Terdapat tiga hal penting yang terkandung dalam sikap, yaitu aspek afeksi (perasaan), aspek
kognisi (keyakinan), dan aspek perilaku (dalam bentuk nyata ataupun kecenderungan) (dalam
Faturochman, 2006). Di Indonesia pun banyak sekali jenis-jenis pengobatan alternatif yang
tersedia sehingga memudahkan masyarakat dalam menggunakan jasa pengobatan tersebut.
Fenomena yang terjadi ini merupakan fenomena yang tidak dapat dihilangkan.
Pengobatan alternatif merupakan salah satu kegiatan yang membudaya di Indonesia. Pengobatan
alternatif juga tidak selamanya memberikan efek yang negatif. Akan tetapi, di dalam prakteknya
perlu diperhatikan dan dipahami asal usul dan prosedur yang digunakan dalam pengobatan
alternatif tersebut.

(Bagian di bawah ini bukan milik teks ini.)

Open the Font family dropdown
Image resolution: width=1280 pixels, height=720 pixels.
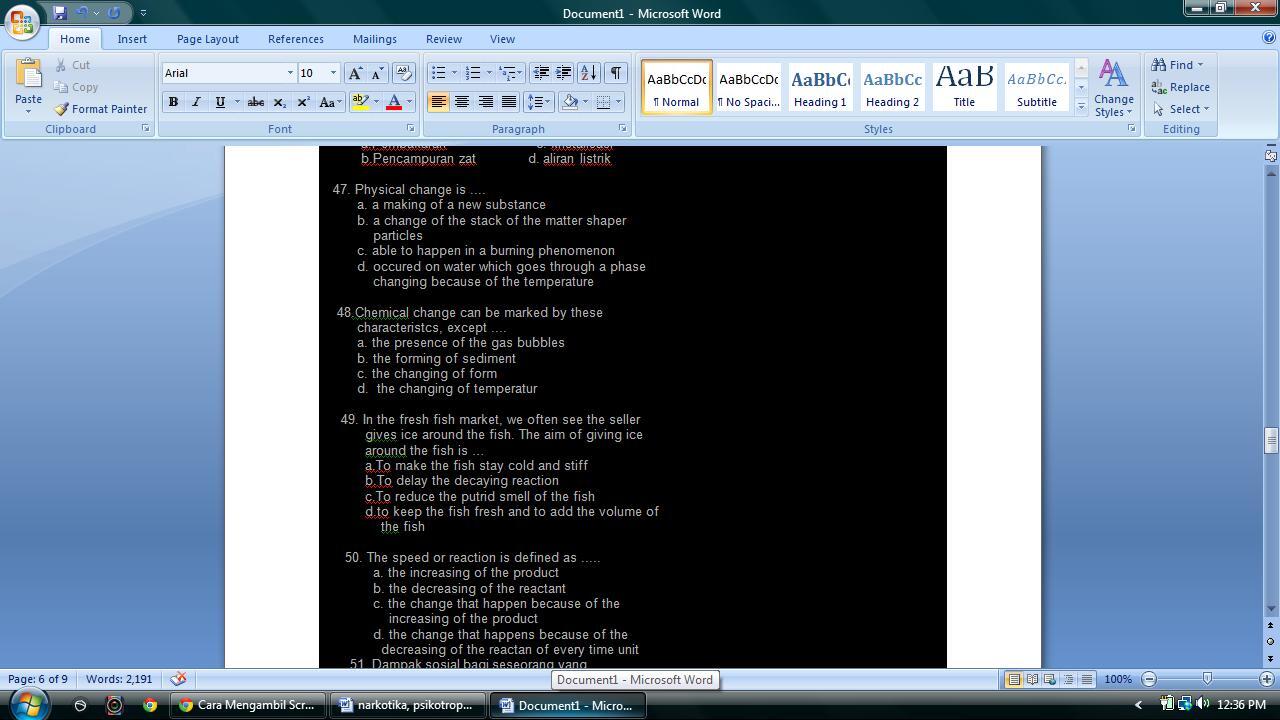click(288, 72)
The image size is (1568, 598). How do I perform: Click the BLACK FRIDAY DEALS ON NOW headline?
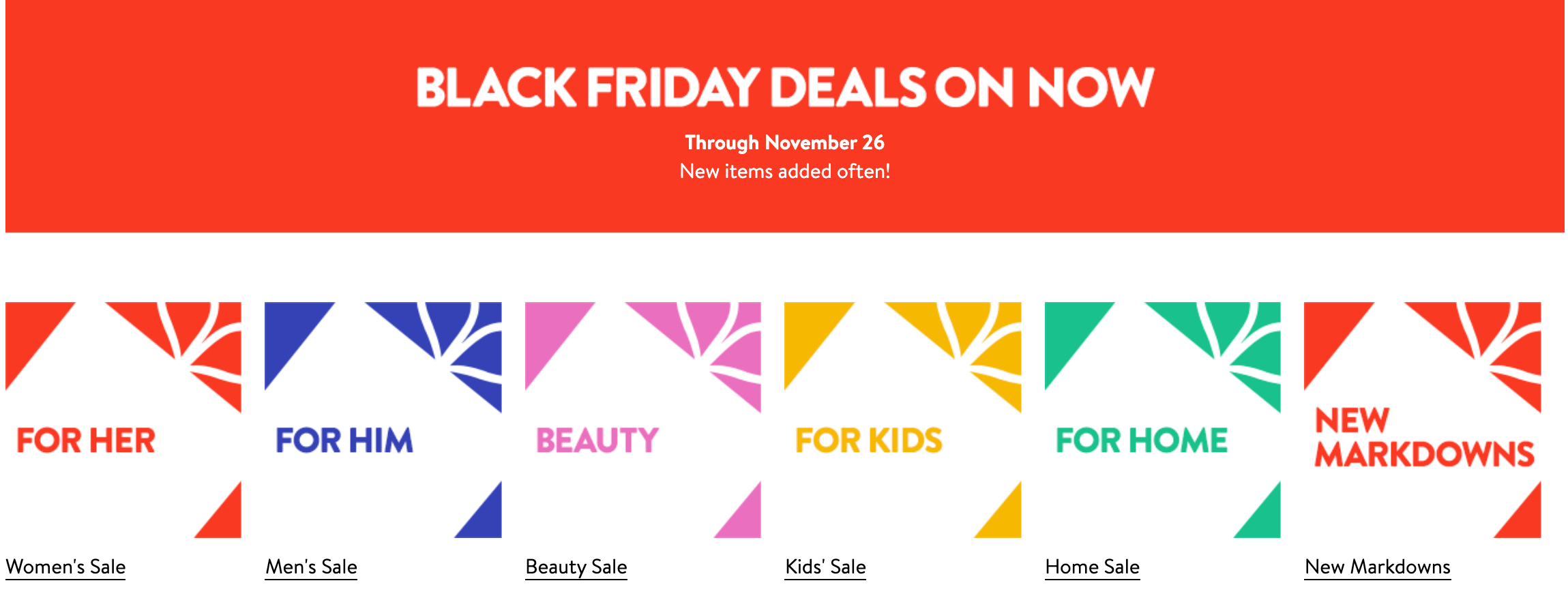coord(783,85)
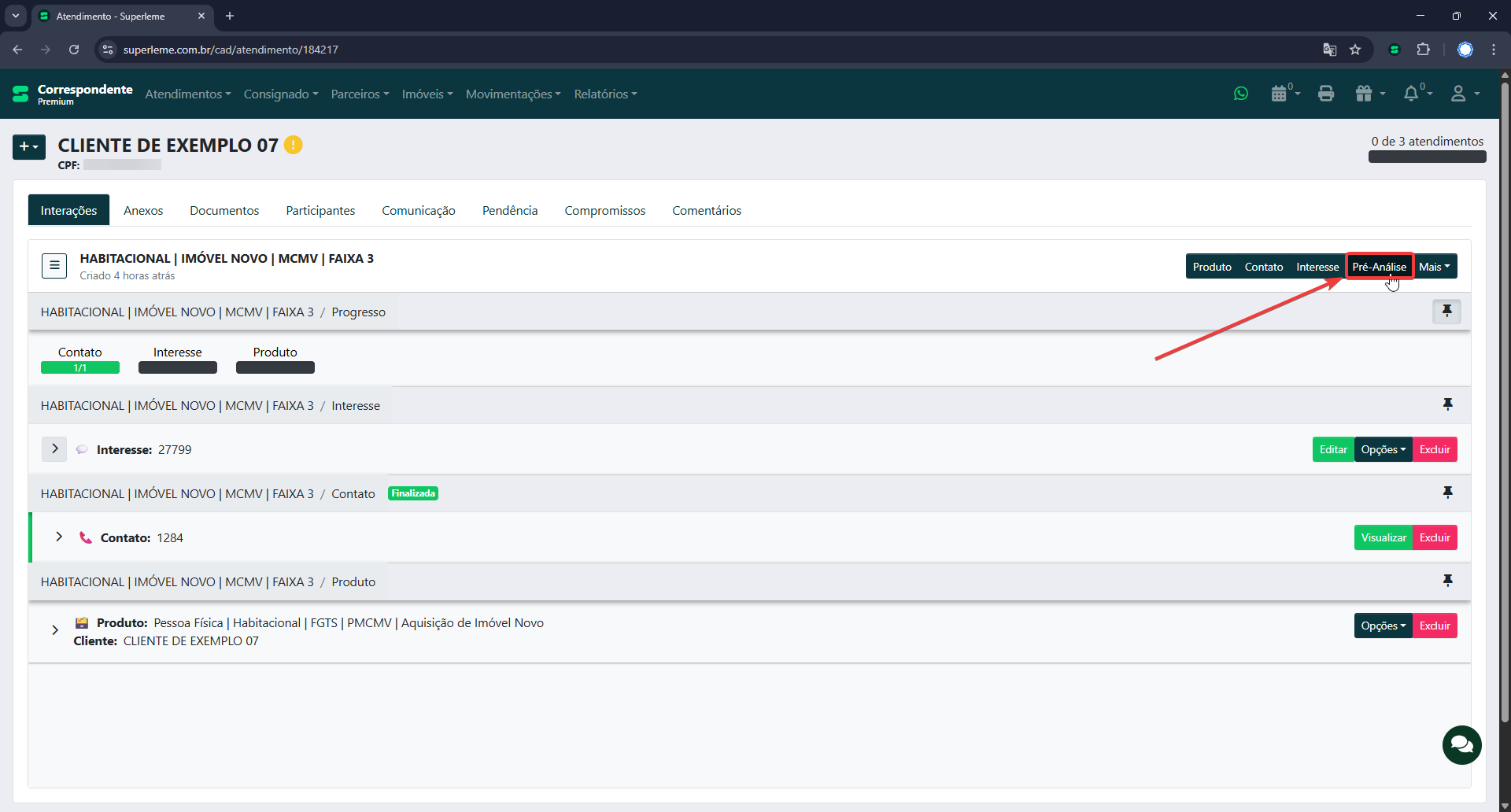The height and width of the screenshot is (812, 1511).
Task: Open the Mais dropdown
Action: click(x=1435, y=267)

Banyak oknum-oknum yang tidak bertanggung jawab yang mengatasnamakan
agama dalam prakteknya, sehingga banyak masyarakat yang tertipu. Masyarakat harus cerdas
dalam memilih dan menentukan pengobatan alternatif yang akan digunakan. Sebaiknya
pemerintah juga memberikan layanan kesehatan yang terjangkau bagi masyarakat Indonesia,
sehingga masalah ini tidak akan terus terjadi di dalam masyarakat.

SUMBER
Ardita, Dina. 2014. Kepercayaan Masyarakat Terhadap Budaya Pengobatan Alternatif.

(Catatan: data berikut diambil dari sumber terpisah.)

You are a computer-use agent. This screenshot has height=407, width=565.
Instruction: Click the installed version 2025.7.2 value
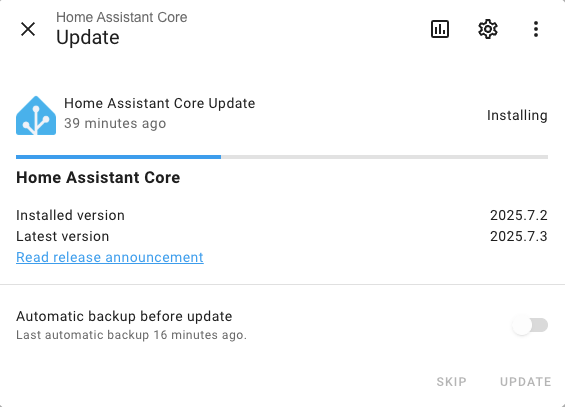pos(519,215)
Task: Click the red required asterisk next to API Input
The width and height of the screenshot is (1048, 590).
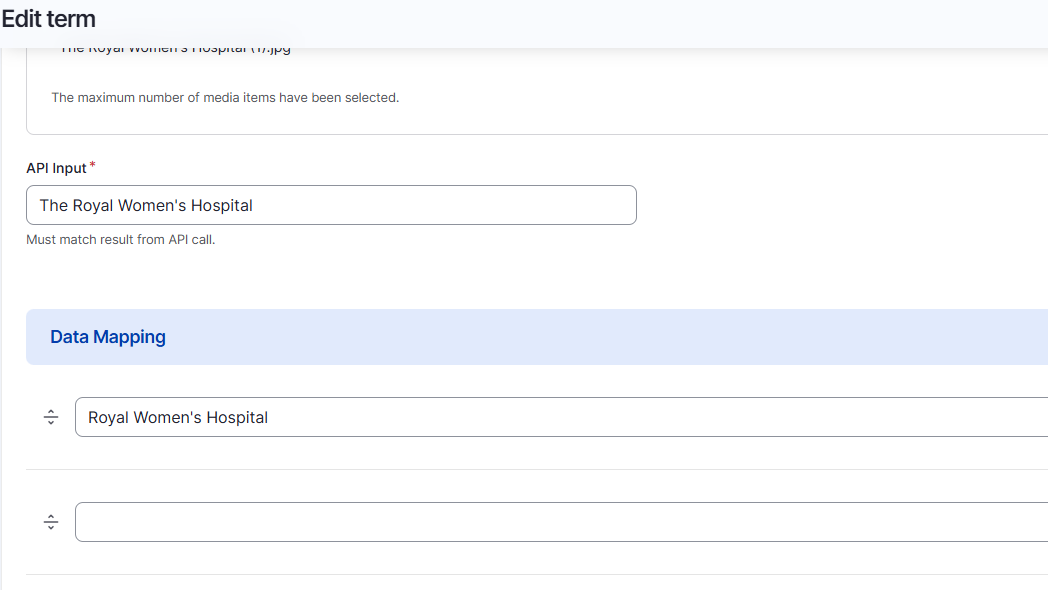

http://psikologi.univpancasila.ac.id/berita-131-kepercayaan-masyarakat-terhadap-budayapengobatan-alternatif.html (diunggah pada 11 April 2015, pukul: 21.39 WIB)
Baron, R. A., & Byrne, D. 2004. Psikologi Sosial Edisi Kesepuluh Jilid 1. Jakarta: Erlangga.

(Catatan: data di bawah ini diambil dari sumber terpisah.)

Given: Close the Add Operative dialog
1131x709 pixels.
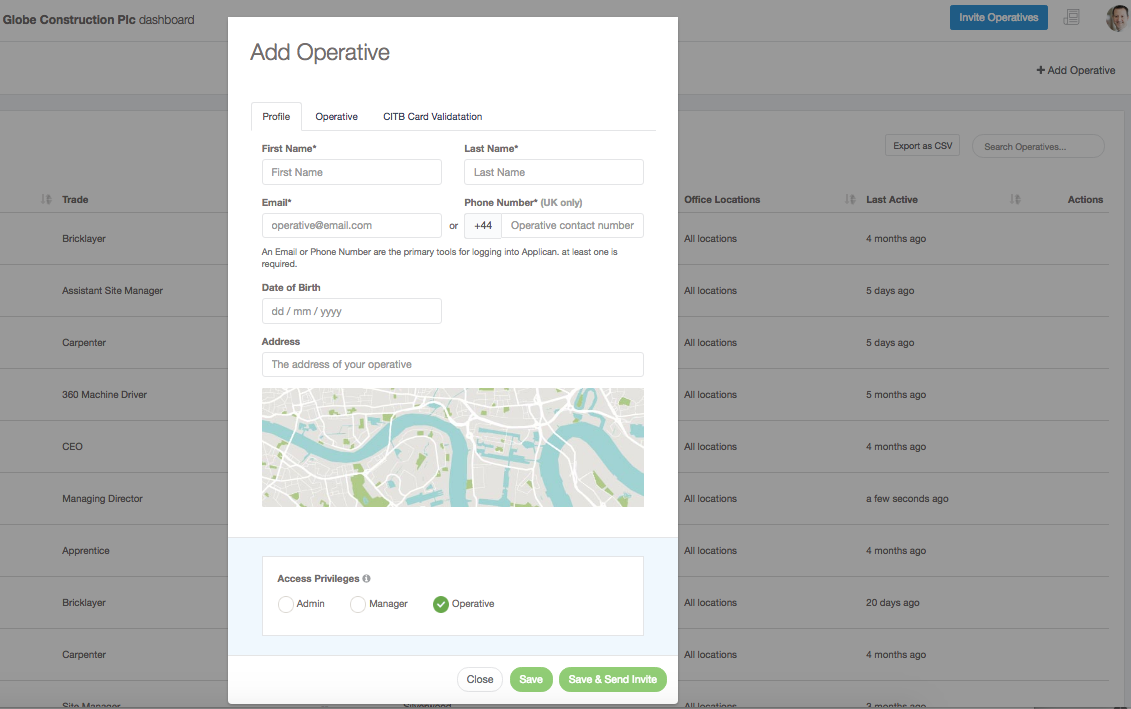Looking at the screenshot, I should pyautogui.click(x=480, y=679).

Faturochman. 2006. Pengantar Psikologi Sosial. Yogyakarta: Pustaka.
Kamaluddin, Ridlwan. 2010. Pertimbangan Dan Alasan Pasien Hipertensi Menjalani Terapi
Alternatif Komplementer Bekam Di Kabupaten Banyumas. Jurnal Keperawatan
Soedirman, 2(5), 99.
Muller, D. J. 1996. Mengukur Sikap Sosial Pegangan Untuk Peneliti Dan Praktisi. Jakarta: Bumi
Aksara.
Myers, John. 2014. Social Psychology Edisi 10 Buku 1. Jakarta Selatan: Salemba Humanika.
Sarwono, S. W. 1999. Psikologi Sosial Psikologi Kelompok Dan Psikologi Terapan. Jakarta:
Balai Pustaka.
Sobur, Alex. 2013. Psikologi Umum Dalam Lintas Sejarah. Bandung: CV Pustaka Setia.